The lag time between drilling activity and production impact is precisely why 2027 feels abstract right now. Rig count data is published weekly by Baker Hughes and watched closely by the industry. Production data, by contrast, takes months to fully materialize in EIA reports. The gap between those two data streams is where the risk hides.
For subcontractors, this lag creates a specific planning problem. Work pipelines in drilling, completions, and related services tend to track rig counts fairly closely in the near term. A sustained softening in rig activity in 2025 and 2026 translates into reduced completions work, less wellsite service demand, and fewer new infrastructure tie-ins somewhere in the 2026 to 2027 window. Companies that wait for the slowdown to become obvious before adjusting their capacity and bidding strategy will be reacting too late.
There’s also a geographic concentration risk worth noting. With Texas accounting for nearly half of national production, the Permian Basin in particular sits at the center of this story. Midland and Delaware Basin subcontractors who have enjoyed sustained demand through the efficiency boom should be watching rig count trends in their specific operating areas, not just the national headline numbers. A localized softening in Permian drilling activity hits those companies harder than a national average suggests.
On the other side of the ledger, a projected production dip creates potential pressure on operators to re-accelerate drilling if prices support it. Companies that maintain capacity and relationships through a softer period could find themselves well-positioned if activity rebounds ahead of 2027. That’s not a guarantee, but it’s a reason not to make drastic capacity cuts based on a single EIA outlook.

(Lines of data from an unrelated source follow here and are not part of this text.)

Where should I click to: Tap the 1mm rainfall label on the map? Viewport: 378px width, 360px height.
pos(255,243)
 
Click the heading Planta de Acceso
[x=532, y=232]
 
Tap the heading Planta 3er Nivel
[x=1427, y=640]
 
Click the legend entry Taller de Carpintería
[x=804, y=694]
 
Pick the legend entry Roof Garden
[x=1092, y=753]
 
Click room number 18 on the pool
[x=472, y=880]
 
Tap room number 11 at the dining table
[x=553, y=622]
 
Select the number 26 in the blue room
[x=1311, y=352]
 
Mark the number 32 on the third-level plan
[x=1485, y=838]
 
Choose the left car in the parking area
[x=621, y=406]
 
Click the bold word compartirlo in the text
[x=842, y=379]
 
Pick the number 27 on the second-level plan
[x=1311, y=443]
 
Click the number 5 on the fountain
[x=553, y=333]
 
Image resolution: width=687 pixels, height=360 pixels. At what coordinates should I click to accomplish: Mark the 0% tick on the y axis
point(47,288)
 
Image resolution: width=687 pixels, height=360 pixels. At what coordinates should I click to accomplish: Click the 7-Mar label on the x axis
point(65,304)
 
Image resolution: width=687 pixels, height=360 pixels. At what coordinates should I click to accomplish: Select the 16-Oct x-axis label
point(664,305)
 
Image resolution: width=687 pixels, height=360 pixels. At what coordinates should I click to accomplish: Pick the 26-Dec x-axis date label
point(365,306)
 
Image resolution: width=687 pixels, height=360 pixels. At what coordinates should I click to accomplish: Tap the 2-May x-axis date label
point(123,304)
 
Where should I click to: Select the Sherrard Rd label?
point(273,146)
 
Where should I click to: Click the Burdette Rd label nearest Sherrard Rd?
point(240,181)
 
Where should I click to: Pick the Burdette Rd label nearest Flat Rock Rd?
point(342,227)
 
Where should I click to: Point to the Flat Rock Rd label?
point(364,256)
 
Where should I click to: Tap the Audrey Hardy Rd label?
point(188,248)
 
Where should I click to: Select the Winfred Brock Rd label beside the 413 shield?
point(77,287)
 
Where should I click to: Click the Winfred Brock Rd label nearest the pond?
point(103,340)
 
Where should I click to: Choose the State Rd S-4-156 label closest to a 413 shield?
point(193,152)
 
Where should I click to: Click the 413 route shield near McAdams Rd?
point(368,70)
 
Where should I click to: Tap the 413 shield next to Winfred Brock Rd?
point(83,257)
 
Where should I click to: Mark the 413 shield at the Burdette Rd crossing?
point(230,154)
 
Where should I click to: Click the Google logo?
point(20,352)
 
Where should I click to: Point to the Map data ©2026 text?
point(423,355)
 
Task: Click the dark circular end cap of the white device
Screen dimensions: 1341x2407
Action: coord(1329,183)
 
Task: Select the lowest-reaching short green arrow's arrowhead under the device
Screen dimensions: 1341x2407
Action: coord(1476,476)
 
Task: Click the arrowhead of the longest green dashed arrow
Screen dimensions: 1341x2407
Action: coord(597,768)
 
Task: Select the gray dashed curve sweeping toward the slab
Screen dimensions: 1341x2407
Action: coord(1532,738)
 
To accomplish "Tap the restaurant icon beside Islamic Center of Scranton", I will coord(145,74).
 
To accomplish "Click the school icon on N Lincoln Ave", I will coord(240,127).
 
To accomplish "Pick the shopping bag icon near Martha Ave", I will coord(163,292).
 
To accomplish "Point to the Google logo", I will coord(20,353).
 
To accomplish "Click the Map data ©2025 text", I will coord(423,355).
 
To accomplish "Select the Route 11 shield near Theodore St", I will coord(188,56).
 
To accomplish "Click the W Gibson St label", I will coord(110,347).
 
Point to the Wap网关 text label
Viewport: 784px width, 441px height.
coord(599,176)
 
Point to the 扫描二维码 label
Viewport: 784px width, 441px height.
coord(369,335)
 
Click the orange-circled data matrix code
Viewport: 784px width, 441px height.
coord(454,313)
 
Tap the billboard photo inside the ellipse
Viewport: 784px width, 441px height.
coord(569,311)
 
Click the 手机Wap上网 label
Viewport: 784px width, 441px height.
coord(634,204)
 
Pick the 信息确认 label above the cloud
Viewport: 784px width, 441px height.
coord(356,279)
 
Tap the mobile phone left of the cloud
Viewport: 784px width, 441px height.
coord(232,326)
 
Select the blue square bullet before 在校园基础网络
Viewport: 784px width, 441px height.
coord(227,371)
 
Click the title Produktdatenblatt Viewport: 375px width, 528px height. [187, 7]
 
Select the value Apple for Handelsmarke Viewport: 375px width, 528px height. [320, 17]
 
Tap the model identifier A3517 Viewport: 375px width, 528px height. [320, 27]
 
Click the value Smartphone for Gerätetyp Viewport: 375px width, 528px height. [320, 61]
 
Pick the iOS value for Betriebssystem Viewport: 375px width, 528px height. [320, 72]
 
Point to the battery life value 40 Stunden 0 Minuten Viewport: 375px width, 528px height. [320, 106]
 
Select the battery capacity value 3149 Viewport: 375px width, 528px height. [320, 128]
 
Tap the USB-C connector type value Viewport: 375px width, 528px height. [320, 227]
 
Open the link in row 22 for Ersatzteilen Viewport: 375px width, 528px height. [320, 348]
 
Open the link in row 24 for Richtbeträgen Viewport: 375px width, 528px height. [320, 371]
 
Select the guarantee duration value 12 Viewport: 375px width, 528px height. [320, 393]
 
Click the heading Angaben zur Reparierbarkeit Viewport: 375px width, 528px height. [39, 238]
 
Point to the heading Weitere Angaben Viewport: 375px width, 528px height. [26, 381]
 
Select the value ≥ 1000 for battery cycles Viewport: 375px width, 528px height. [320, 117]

The broader macro picture adds uncertainty. Commodity prices, OPEC production decisions, and US export demand will all influence whether operators respond to declining rig counts by pulling back further or pushing new programs to protect output. Subcontractors can’t control those variables, but they can control how much visibility they have into their customers’ forward planning.
What It Means for Subcontractors
- Watch the rig count data now. Baker Hughes publishes the US rig count every Friday. A sustained downward trend in your operating basin over the next two to three quarters is a leading indicator of reduced work volume, not a lagging one.
- Ask operators about their forward drilling programs. Customers who are tightening their 2026 capex budgets will show it in their well counts before it shows up in your purchase orders. Get that intelligence early.
- Review your capacity commitments. If you’ve added equipment, crews, or overhead on the assumption that Permian activity stays flat or grows, model what a 15 to 20% rig count reduction does to your revenue. Know the number before you need it.
- Don’t over-cut. A 2% production decline projection is not a collapse scenario. Companies that shed capacity aggressively could find themselves short if operators respond to tightening supply with a drilling push in late 2026 or early 2027.
- Diversify your customer base if you’re concentrated in one basin. Single-basin dependence amplifies any regional activity slowdown. Relationships in the Rockies, Gulf Coast, or Bakken provide a hedge if Permian operators pull back disproportionately.
- Factor this into multi-year bids and contract renewals. If you’re negotiating longer-term service agreements now, the EIA’s outlook is relevant context for pricing assumptions and volume commitments.
The EIA is not predicting a crash. It’s flagging a trend that, if unaddressed, leads to a meaningful production decline about 18 months from now. For subcontractors, 18 months is exactly the right amount of lead time to make smart adjustments, and exactly the amount of time that disappears quickly if you’re not paying attention.